Bridging Scene Generation and Planning: Driving with World Model via Unifying Vision and Motion Representation

End-to-end autonomous driving aims to generate safe and plausible planning policies from raw sensor input. Driving world models have shown great potential in learning rich representations by predicting the future evolution of a driving scene. However, existing driving world models primarily focus on visual scene representation, and motion representation is not explicitly designed to be planner-shared and inheritable, leaving a schism between the optimization of visual scene generation and the requirements of precise motion planning. We present WorldDrive, a holistic framework that couples scene generation and real-time planning via unifying vision and motion representation. We first introduce a Trajectory-aware Driving World Model, which conditions on a trajectory vocabulary to enforce consistency between visual dynamics and motion intentions, enabling the generation of diverse and plausible future scenes conditioned on a specific trajectory. We transfer the vision and motion encoders to a downstream Multi-modal Planner, ensuring the driving policy operates on mature representations pre-optimized by scene generation. A simple interaction between motion representation, visual representation, and ego status can generate high-quality, multi-modal trajectories. Furthermore, to exploit the world model's foresight, we propose a Future-aware Rewarder, which distills future latent representation from the frozen world model to evaluate and select optimal trajectories in real-time. Extensive experiments on the NAVSIM, NAVSIM-v2, and nuScenes benchmarks demonstrate that WorldDrive achieves leading planning performance among vision-only methods while maintaining high-fidelity action-controlled video generation capabilities, providing strong evidence for the effectiveness of unifying vision and motion representation for robust autonomous driving.
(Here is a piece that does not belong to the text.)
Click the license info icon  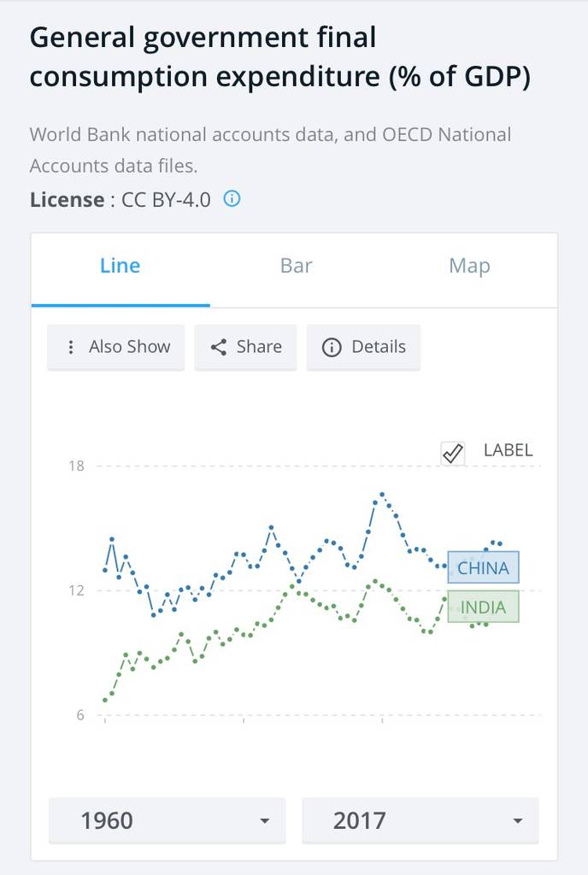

翻译：端到端自动驾驶旨在从原始传感器输入中生成安全且合理的规划策略。驾驶世界模型通过预测驾驶场景的未来演变，在学习丰富表征方面展现出巨大潜力。然而，现有驾驶世界模型主要关注视觉场景表征，其运动表征并未被显式设计为规划器共享且可继承的，导致视觉场景生成的优化与精确运动规划的需求之间存在割裂。我们提出WorldDrive，一个通过统一视觉与运动表征来耦合场景生成与实时规划的整体框架。我们首先引入轨迹感知驾驶世界模型，该模型以轨迹词汇表为条件，强制视觉动态与运动意图之间的一致性，从而能够基于特定轨迹生成多样且合理的未来场景。我们将视觉与运动编码器迁移至下游多模态规划器，确保驾驶策略在经场景生成预优化的成熟表征上运行。运动表征、视觉表征与自车状态之间的简单交互即可生成高质量的多模态轨迹。此外，为利用世界模型的预见能力，我们提出未来感知奖励器，其从冻结的世界模型中蒸馏未来潜在表征，以实时评估并选择最优轨迹。在NAVSIM、NAVSIM-v2和nuScenes基准上的大量实验表明，WorldDrive在纯视觉方法中实现了领先的规划性能，同时保持了高保真度的动作控制视频生成能力，为统一视觉与运动表征以实现鲁棒自动驾驶的有效性提供了有力证据。